I have a mail in my drafts whose subject read - "World's Best Savings Bank Account" where I maintain a note of all the credit and debit that goes on between me and Baba....however small or big we write it down to just remind us how much I really owe him...I very often search for that mail and just go through it wondering at the sheer physical virtual impossibility of the repayment of all the loans. But still I guess it is a great idea to keep noting down anyways...

I see fathers of all types around me; those who dote on thei kids, those who keep a distance, those who are not that communicative, those who play a silent role, those who are a father and just about that, those who have spent so much in becoming friends that they have not remained fathers.....But I can't fit Baba in any of those compartments, coz with him its different....

Well It wasn't always like this also because there were times when he was just being a father, who came home late from work, who stayed out for weeks on official tours, who just came in to ask how much I scored in my Monday test, who just picked and dropped me to tuitions. Baba was a dad people envied, but back then I only wondered why :( To me he came across as ordinary because he just went about doing what Ma couldn't do or just asked him to do...But then came a time not quite ceremoniously but it did come and usher in a era of change between me and Baba.
I would like to ask Baba here if he remembers this.....Cause I do with crystal clarity that day and that moment...but it didnt stop there and what continued was a silent understanding of expectations, role playing and delivery. It was somewhere in 2006 as I turned 22 that I first and completely understood the depth of our relationship Baba. For all those years of graduation; from school to college; from teenage to young adulthood; from a student to a professional were clouded in the myriad hues of insecurities, fear, doubt, uncertainity. And my understanding of US went through troughs and peaks of a graph sheet though we often said that we were gonna be carbon copies of each other.

I mentioned in the last para in 2006 as I turned 22, I think BABA went through a bigger metamorphosis. It wasn't me at this stage who did or achieved this transformation in our relationship, it was he who changed, it was he who took those giant steps to transform from a dad to being my world :) And I just love him for this, cause now when I look around myself and see dads of my friends(this is an indicative estimate and does not cover everyone), they are continuing to play the dad but they are losing out on having grown up children who are adults and can be great company.
It was like a wand of a magician that each day you unfurled a new dimension to being a great Dad.....
1. One Day he just made me drop my inhibitions to share with you even a crime that a might have committed
2. One day he made me discuss with him my deepst fear without dreading a gyaan session
3. One day he made me tell him how ridiculous my BF was behaving and how he should just help me drop him
4. One day he made me realize that we can have some secrets between us too
5. One day he made me understand that it wouldn't be easy to stand by what I really believe in
6. One day he let me know that I should be accepted for what I am, and not for what others would like me to be
7. One day he told me that I could tell him the truth about just about everything and he would take it from me on face value
8. One day he made me believe that no matter who tells him what, if its about Me, It will be Me who will have the last say
9. One day he imbibed in me a sense of belonging like never before I dad known
10. One day he made me remember by heart that I was Great, when I was Honest with myself

And that ONE DAY everytime he just kept on changing my life forever...
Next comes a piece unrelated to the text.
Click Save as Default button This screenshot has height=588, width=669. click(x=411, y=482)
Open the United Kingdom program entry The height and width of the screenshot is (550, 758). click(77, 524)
Today I can take him into cofidence and let him know even if I am gonna be doing the most silly thing possible for my age. But I would like to tell you that I havn't yet figured out the secret of how he catches me when I am planning to do something that might not be the correct thing to do....and on those days too, he doesn't confront or complain....he simply asks me 2 extra questions asking me what, where and when and I am told that it isnt the right thing to do....and so I send him a text sms saying, "PLAN CANCELLED".....

and I just say Dilip Mishra; tussi great ho!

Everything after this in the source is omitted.